“多有得罪。”余昭抱了个拳,下巴一抬示意着,”搜。”后面的一众衙役冲上前推开沈管事,鱼贯而入吵吵嚷嚷。沈毓不用脑袋想,都知道会被翻成什么乱七八糟的样子。
沈毓看向余昭咳了咳,不知该说什么好。余昭打量面前人的神色,十分淡然无甚变化,不免地皱皱眉,不过只是很短的一瞬,很快恢复了老古板的面孔。
“余捕头,喝茶吗?”沈毓尽力找着话说,“神光寺的新茶,上好的杏岭春。”
余昭微微颔首,手不觉握住刀柄,略低了眼不知在想什么。“那请。”沈毓就当没看见余昭的反应,做了个手势示意着。
茶是上好的茶,水是从山顶流下的山泉水。
余昭面前的那杯沏的稍微浓了点,沈毓这边是很轻浅的清茶。也没再跟他客套,自顾自端起抿了一口,茶味伴着杏花味在口腔中蔓延开。
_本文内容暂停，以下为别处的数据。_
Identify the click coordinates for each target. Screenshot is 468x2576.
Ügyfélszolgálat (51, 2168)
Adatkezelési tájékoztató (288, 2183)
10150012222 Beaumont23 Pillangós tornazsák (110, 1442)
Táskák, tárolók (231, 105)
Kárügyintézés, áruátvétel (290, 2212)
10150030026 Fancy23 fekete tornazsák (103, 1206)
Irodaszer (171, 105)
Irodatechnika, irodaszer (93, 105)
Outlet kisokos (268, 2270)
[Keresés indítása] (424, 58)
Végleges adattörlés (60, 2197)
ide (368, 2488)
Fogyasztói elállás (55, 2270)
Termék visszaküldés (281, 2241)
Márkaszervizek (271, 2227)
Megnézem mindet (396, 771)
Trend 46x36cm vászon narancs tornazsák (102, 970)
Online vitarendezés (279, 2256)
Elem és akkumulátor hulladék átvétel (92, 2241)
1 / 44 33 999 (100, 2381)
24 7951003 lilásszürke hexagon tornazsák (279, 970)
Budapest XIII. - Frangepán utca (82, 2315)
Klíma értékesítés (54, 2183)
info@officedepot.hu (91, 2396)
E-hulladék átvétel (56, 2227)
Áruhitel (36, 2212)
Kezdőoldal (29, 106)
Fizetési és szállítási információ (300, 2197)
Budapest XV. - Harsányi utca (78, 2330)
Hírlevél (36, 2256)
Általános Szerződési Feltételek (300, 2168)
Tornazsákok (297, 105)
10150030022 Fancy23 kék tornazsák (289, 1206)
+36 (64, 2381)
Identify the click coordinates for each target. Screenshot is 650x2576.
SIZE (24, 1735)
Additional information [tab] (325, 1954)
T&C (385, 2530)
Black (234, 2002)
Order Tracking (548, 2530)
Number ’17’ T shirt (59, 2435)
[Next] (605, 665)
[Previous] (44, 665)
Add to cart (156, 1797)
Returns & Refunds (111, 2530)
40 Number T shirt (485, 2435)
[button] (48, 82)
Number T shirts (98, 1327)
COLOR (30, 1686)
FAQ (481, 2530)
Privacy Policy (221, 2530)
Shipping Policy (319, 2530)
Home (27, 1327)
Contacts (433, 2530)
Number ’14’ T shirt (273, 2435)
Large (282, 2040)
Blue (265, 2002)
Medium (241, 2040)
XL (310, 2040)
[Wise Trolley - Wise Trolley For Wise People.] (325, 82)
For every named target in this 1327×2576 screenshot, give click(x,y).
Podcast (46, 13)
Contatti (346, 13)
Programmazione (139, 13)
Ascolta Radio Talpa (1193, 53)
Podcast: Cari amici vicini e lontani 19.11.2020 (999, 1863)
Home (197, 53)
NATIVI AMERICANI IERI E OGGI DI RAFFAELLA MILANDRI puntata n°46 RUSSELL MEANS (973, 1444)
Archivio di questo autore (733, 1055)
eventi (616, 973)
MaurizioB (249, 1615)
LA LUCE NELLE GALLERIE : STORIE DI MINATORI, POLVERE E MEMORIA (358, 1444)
沈毓微眯着眼,想起了神光寺的杏花林,那晚的漫天大火,一切恍惚地跟梦一样。正出着神,却觉得有目光盯着自己,还能是谁。
沈毓抬眼看向余昭,放下茶盏,弯着眉眼笑问道:“这茶怎么样?”
余昭手指搭在杯壁上,指腹轻轻摩着,正凝着神思考什么。杯口没有被润湿的痕迹,没有动。等他回过神来,却点点头薄唇微勾:“不错。”
沈毓看了他一脸认真的表情,只想发笑。憋住了满饮了一口清茶,慢慢咽下后半开玩笑问道:“余捕头来这是搜什么的?莫非是纵火的罪证?”本是玩笑之言,没想到余昭真应了答。
“对,猛火油。”余昭拿起茶杯一口饮尽,完后把玩着手上的青瓷盏,不再看向沈毓。